No reply to Defendant Tagami's motion was permitted. (See Doc. No. 93.)
STATEMENT OF THE CASE
In this commercial dispute, Plaintiff Western Acceptance has sued two entities, Defendants Gen Ag and Sonoma, as well as three individuals—Defendants Stig Westling, Callaghan Becker, and Phil Tagami—for breach of contract, civil theft, conspiracy, conversion, and unjust enrichment. (["Amended Complaint"], Doc. No. 41 at ¶¶ 1-16, 33-73.) According to the First Amended Complaint, on September 6, 2018, Plaintiff paid SXIP, LLC ["SXIP"] approximately $2 million to design and manufacture certain business equipment ["the Equipment"]. (Id. at ¶¶ 20, 34; see Doc. No. 48-2.) In connection with the transaction, the parties executed a Machine Purchase Agreement ["MPA"], which detailed, among other things, the terms of payment, remedies for default, and conditions for closing. (Doc. No. 48-2; see Am. Compl. ¶ 34.) Section 12 of the MPA delineates mandatory dispute resolution procedures for "any dispute or controversy concerning this Agreement or the rights of the parties under this Agreement." (Doc. No. 48-2 at 7.)

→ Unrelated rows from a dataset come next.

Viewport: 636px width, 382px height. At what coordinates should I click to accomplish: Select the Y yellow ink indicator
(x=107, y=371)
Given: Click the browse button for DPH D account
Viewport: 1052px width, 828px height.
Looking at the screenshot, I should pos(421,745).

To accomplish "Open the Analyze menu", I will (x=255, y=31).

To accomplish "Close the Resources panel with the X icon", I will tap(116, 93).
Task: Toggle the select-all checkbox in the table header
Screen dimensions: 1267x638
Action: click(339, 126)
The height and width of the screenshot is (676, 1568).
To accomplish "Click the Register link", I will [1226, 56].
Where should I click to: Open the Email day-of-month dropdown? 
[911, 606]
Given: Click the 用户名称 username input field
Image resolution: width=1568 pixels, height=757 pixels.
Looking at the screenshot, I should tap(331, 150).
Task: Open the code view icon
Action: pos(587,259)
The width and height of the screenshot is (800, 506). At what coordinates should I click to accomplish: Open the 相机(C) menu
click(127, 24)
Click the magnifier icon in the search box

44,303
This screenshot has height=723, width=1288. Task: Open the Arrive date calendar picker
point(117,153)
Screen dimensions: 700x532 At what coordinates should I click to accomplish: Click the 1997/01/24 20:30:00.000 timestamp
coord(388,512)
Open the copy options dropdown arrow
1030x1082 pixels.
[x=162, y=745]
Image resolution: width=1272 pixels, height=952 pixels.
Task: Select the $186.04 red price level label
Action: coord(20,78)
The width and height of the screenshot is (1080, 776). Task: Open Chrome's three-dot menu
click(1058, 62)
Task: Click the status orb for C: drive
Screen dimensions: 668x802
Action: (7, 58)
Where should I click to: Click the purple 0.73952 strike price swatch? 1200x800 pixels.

Although SXIP was initially named as a Defendant in this case, all claims against it have been dismissed, pursuant to Federal Rule of Civil Procedure 41(a)(1)(A)(i). (See Doc. No. 83.)
Following the execution of the MPA, "[a]t some point in time during the manufacturing of the [Equipment]," Plaintiff reportedly learned that SXIP had been "acquired by" Defendant Gen Ag. (Am. Compl. ¶ 22.) Western Acceptance thereafter "began dealing directly" with Gen Ag with respect to the manufacture of the Equipment, and Gen Ag "took monies directly from" Western Acceptance. (Id. at ¶¶ 22, 26.) In addition, one of Gen Ag's "agents," Defendant Phil Tagami, reportedly began visiting Western Acceptance's facility in Colorado Springs "multiple times under the guise of being a compliance consultant for Gen Ag." (Id. at ¶¶ 23-25.) According to the First Amended Complaint, during one such visit, Defendant Tagami "attempt[ed] to take" the subject Equipment, by disingenuously advising Plaintiff "to move its entire operation" to another facility. (Id.) It is alleged that, subsequent to these events, Defendants took the Equipment out of state without Plaintiff's authorization or consent. (Id. at ¶¶ 27, 30-32.) To date, Defendants reportedly "refuse to tell Plaintiff where the property is and refuse[] to return to the property to Plaintiff." (Id. at ¶ 32.)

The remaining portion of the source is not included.